Impacto social y económico del autoempleo

Más allá de los beneficios individuales, programas de capacitación para el autoempleo generan impactos positivos en el tejido social.

De acuerdo con especialistas en desarrollo económico, el emprendimiento en comunidades vulnerables puede contribuir a:

  • Reducir la dependencia económica
  • Fortalecer la autonomía financiera
  • Mejorar la estabilidad familiar
  • Crear redes de apoyo comunitarias
  • Impulsar microeconomías locales

Manuel Silva, Director de Asuntos Corporativos y Sostenibilidad de Scotiabank México, destacó que este tipo de iniciativas buscan generar un impacto más amplio en la sociedad.

“A través de esta iniciativa con Casa de la Amistad, impulsaremos la resiliencia económica de decenas de mujeres. No solo impactamos positivamente en su calidad de vida, sino que también mejoramos su autonomía, la integración familiar y fortalecemos el tejido social.

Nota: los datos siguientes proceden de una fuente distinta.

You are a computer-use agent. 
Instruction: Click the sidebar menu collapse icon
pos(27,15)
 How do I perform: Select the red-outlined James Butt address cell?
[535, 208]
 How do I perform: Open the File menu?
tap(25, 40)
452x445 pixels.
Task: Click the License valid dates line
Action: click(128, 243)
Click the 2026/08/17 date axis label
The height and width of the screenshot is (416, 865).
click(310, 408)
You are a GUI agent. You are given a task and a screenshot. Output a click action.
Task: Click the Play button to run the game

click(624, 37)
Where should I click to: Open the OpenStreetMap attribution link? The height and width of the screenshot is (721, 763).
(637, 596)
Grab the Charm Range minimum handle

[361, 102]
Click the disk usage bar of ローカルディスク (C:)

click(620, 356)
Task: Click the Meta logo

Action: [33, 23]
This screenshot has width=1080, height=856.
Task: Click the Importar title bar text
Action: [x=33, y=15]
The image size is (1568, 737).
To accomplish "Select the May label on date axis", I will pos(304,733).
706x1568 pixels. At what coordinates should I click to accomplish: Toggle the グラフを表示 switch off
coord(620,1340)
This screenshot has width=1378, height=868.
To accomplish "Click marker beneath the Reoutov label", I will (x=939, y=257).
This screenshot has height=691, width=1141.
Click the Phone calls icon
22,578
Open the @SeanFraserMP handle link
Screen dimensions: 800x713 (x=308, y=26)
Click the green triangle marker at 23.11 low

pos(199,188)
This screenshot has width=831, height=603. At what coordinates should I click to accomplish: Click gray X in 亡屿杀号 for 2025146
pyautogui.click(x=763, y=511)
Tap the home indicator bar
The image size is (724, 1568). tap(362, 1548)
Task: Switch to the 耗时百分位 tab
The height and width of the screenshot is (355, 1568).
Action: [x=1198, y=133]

Cerrar las brechas económicas a través de oportunidades de empleo es clave para avanzar hacia una economía más inclusiva y sostenible”, afirmó.

El papel de la banca en el desarrollo del emprendimiento

En los últimos años, diversas instituciones financieras han incrementado sus programas de inversión social enfocados en educación financiera, capacitación laboral y emprendimiento.

En el caso de Scotiabank, estas acciones forman parte de ScotiaRISE, su programa global de inversión social que busca impulsar el desarrollo económico sostenible en las comunidades donde opera.

A través de este programa, el banco ha comprometido 500 millones de dólares canadienses para el periodo que va hasta 2030, con el objetivo de apoyar iniciativas que fomenten la empleabilidad, la inclusión económica y el desarrollo comunitario.

La estrategia reconoce que el acceso a capacitación y oportunidades laborales es uno de los factores más importantes para reducir desigualdades económicas.

En países como México, donde gran parte de la población depende del autoempleo, este tipo de programas puede marcar una diferencia significativa en la vida de miles de familias.

Emprender como camino hacia la resiliencia

Historias de emprendimiento vinculadas al cuidado familiar reflejan una realidad cada vez más común: mujeres que, frente a circunstancias difíciles, encuentran en el autoempleo una forma de recuperar estabilidad económica y autonomía personal.

Los pequeños negocios de belleza, por ejemplo, permiten generar ingresos de manera flexible, atender clientes en horarios adaptados a la vida familiar y crecer progresivamente con nuevas habilidades.

Además, el aprendizaje de herramientas de administración y finanzas básicas facilita que estos emprendimientos evolucionen hacia negocios más estructurados.

Para muchas cuidadoras, esta capacitación representa no solo una oportunidad económica, sino también un proceso de empoderamiento personal.

Un modelo que podría replicarse

Especialistas en emprendimiento social consideran que programas como este podrían replicarse en otros sectores y comunidades del país.

México cuenta con más de 4.9 millones de microempresas, según el INEGI, muchas de las cuales nacen precisamente de iniciativas de autoempleo impulsadas por capacitación técnica.

Si se combinan programas de formación, certificación de habilidades y acceso a herramientas financieras, es posible fortalecer ecosistemas de microemprendimiento que beneficien tanto a las familias como a la economía local.

En ese sentido, el modelo impulsado por Scotiabank y Casa de la Amistad demuestra cómo la colaboración entre empresas y organizaciones sociales puede generar soluciones innovadoras para desafíos complejos.

Emprendimiento con impacto humano

Más allá de las cifras y los programas, el valor de iniciativas como esta radica en su impacto directo en la vida de las personas.

Cuando una mujer cuidadora logra generar ingresos propios, no solo mejora su estabilidad económica. También gana confianza, autonomía y la posibilidad de construir un futuro diferente para su familia.

En un país donde el emprendimiento es una de las principales vías para enfrentar la desigualdad económica, programas que combinan capacitación, apoyo emocional y oportunidades reales de ingreso pueden convertirse en motores de cambio.

Así, detrás de cada taller de cosmetología, cada certificación y cada nuevo microemprendimiento, se construye una historia de resiliencia que demuestra que el emprendimiento también puede ser una herramienta de esperanza.